> _TASK INPUT_
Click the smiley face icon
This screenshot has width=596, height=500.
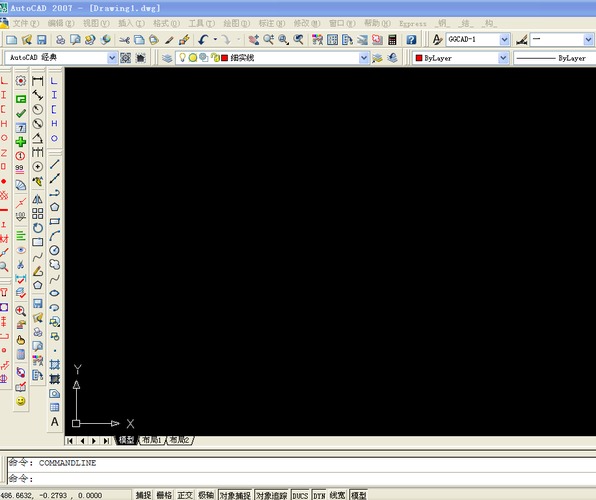click(21, 401)
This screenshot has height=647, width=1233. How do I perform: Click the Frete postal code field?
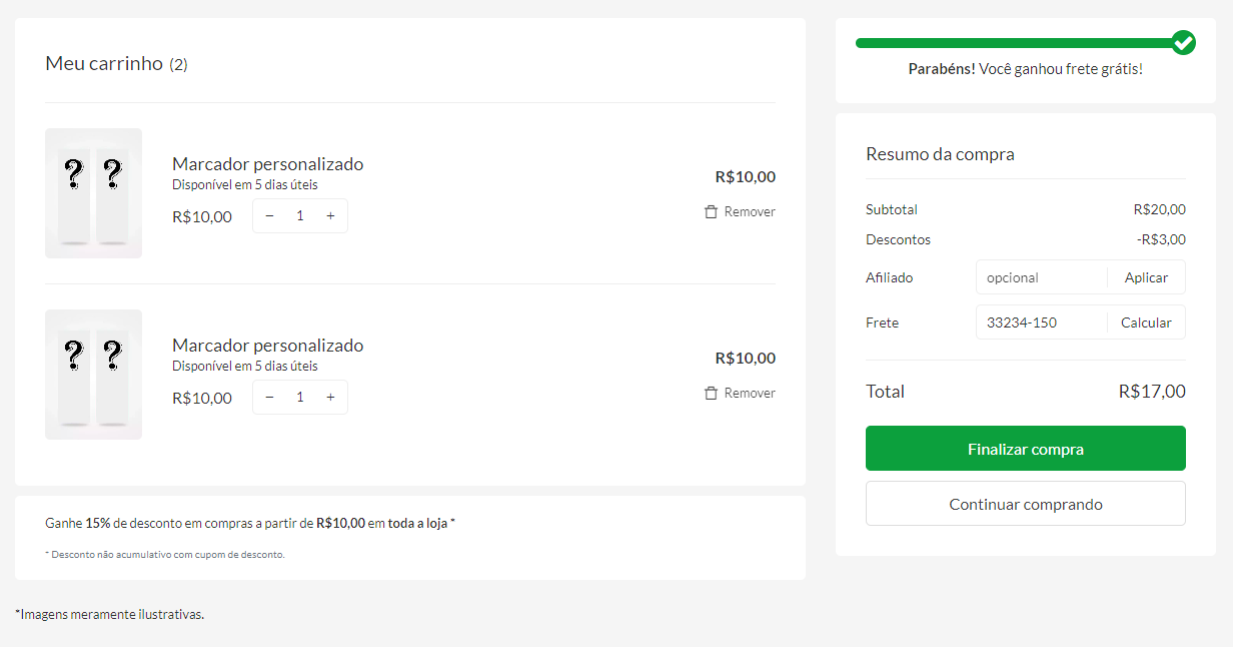pyautogui.click(x=1041, y=323)
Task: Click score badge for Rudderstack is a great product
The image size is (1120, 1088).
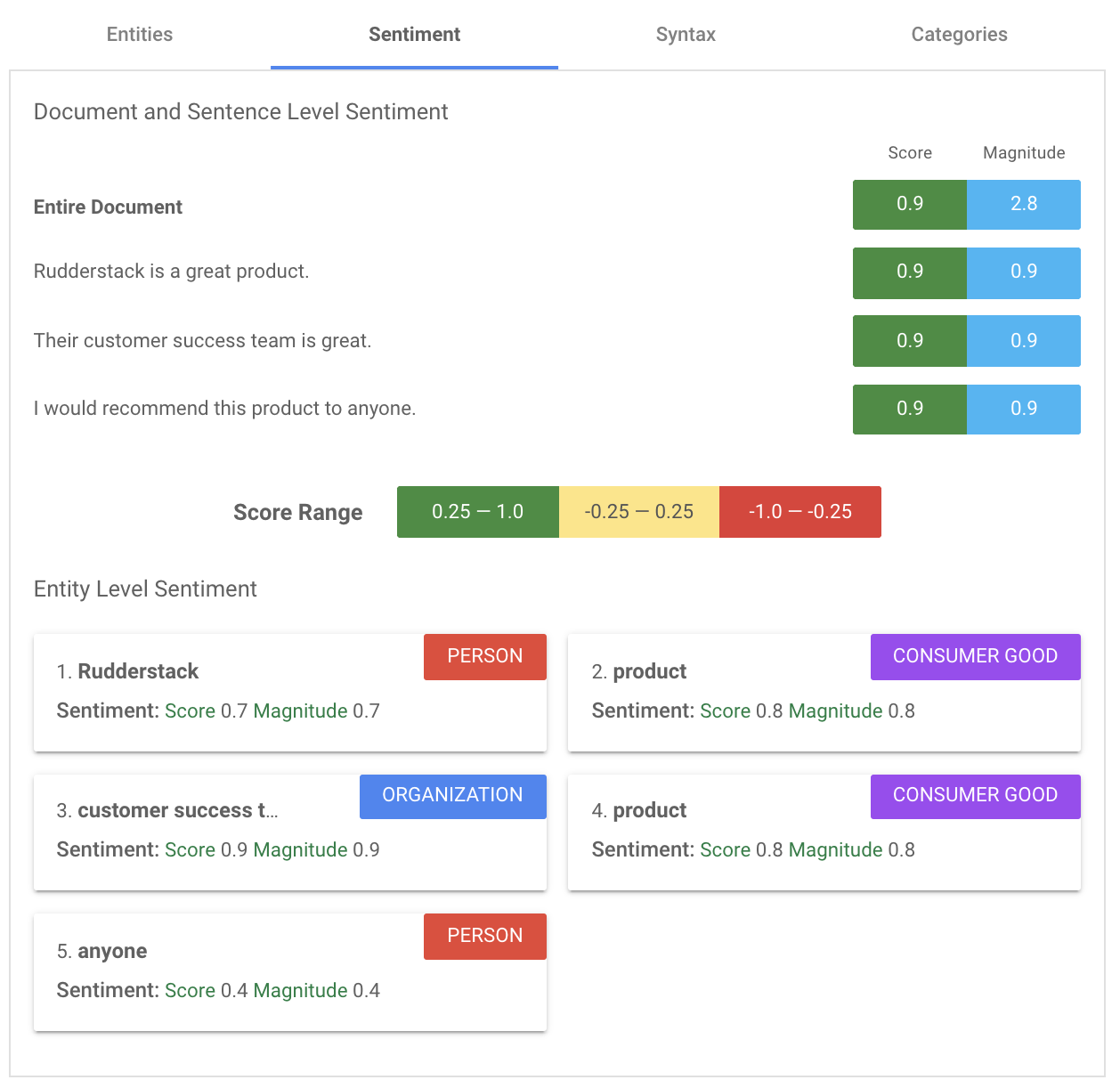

> _WHAT YOU WILL DO_
In your copy, omit the pictures and restate every line of the data word for word.

> _WRITTEN SOLUTION_
Click the smiley face icon
This screenshot has width=596, height=500.
click(21, 401)
This screenshot has height=647, width=1233. How do I perform: Click the Frete postal code field?
pyautogui.click(x=1041, y=323)
Task: Click score badge for Rudderstack is a great product
The image size is (1120, 1088).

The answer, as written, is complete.